Si hay algo que está claro por el lado de la Avenida López y Planes, cuando ya pasaron 25 fechas de la temporada, es que lo mejor de Unión está en el ataque. Ahí, Guerra y Pereyra marcan diferencias, por momentos, muy grandes con los rivales de turno. El Pelado parado bien abierto por la izquierda, casi como wing, y Guerra aprovechando cualquier pelota que le recibe en el área, pero además jugando con mucho criterio.
Incluso da la sensación de que el equipo aún no logró sacarle todo el jugo a esa dupla, ya que nunca logró ser un equipo confiable de mitad de cancha hacia atrás, algo que no es sólo responsabilidad de la última línea, sino también de los volantes.
Anoche, el partido arrancó con una desatención defensiva que pudo costar caro: Robert sacó un corner rápido para Alemanno, que recibió solo en el área, se sacó un hombre de encima y habilitó a Scatolaro, que remató desviado. Aunque eso fue lo único que generaron los de Vicente López en esa etapa.
A los 12 minutos, Pereyra le puso una buena pelota a Arrieta, que controló mal y le pegó muy arriba. A los 20??, tras un centro de Pérez, Peralta erró el cabezazo y, en la jugada siguiente, Arrieta ganó de arriba, pero el palo le dijo no. Todo se complicó a los 31??, cuando el Polaco se vio obligado a bajar a Alemanno, tras un cabezazo de Pérez hacia atrás, que había dejado al delantero mano a mano con Ojeda.
El dueño de casa no se desesperó, y enderezó el rumbo con una definición brillante. Guerra recibió de Diez, dentro del área y casi sobre la línea de fondo: hizo pasar de largo a dos defensores con mucha clase y definió de zurda. El Tate pudo irse 2 a 0 al descanso, pero Pereyra y Arrieta no estuvieron precisos en el último toque.

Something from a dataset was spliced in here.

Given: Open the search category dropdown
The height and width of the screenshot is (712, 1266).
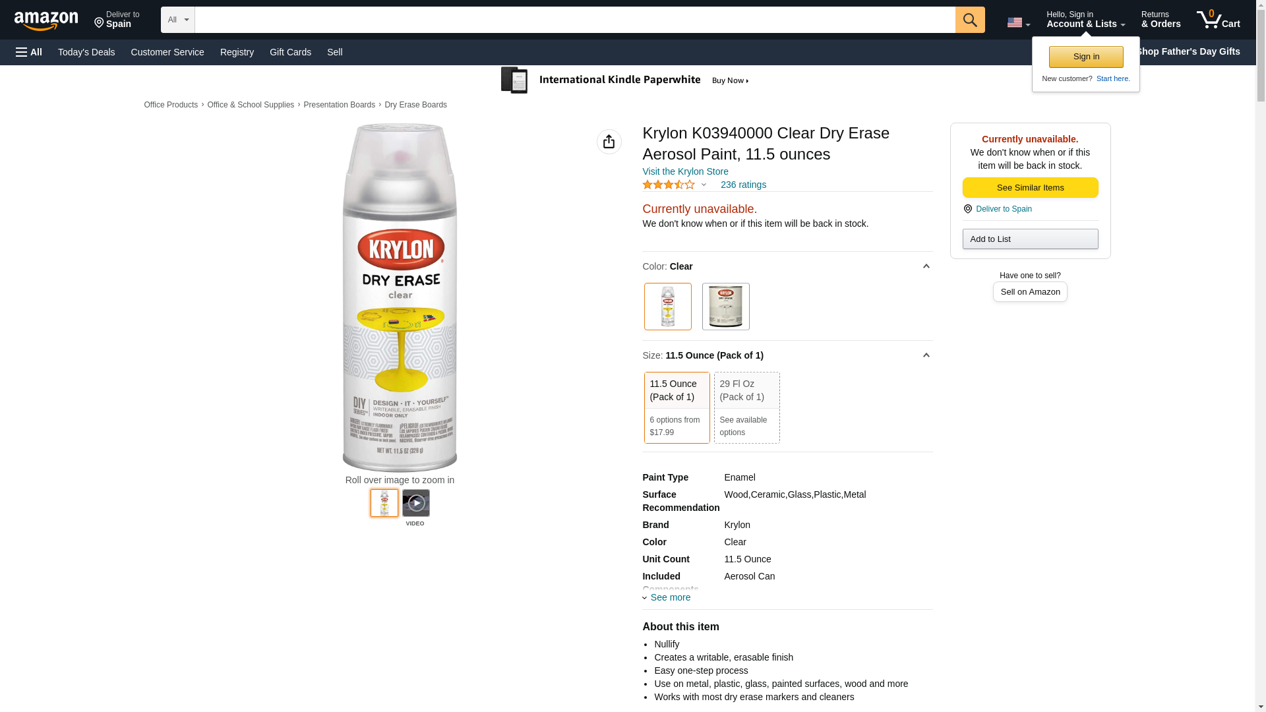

En el complemento, Quiroz rearmó el equipo: con la salida de Arrieta y el ingreso de Gold Betig, paró a la defensa con una línea de cuatro. Platense no inquietó, con la excepción de un tiro libre de Hanuch que Ojeda controló bien. El partido se terminó cuando Pereyra habilitó a Márquez, que la tocó de zurda a la red.
En esta 2ª rueda, Unión tiene puntaje perfecto en Santa Fe, pero sabe no le servirá de nada sino empieza a sumar como visitante. Las fechas pasan, la diferencia se mantiene y, el margen de error, es cada vez menor.

El número

11 goles lleva Claudio Guerra en Unión, en 22 partidos, por lo que tiene un muy buen promedio con la Rojiblanca. Cinco de ellos los marcó en el 15 de Abril y, con el de anoche, son tres los que le convirtió a Platense.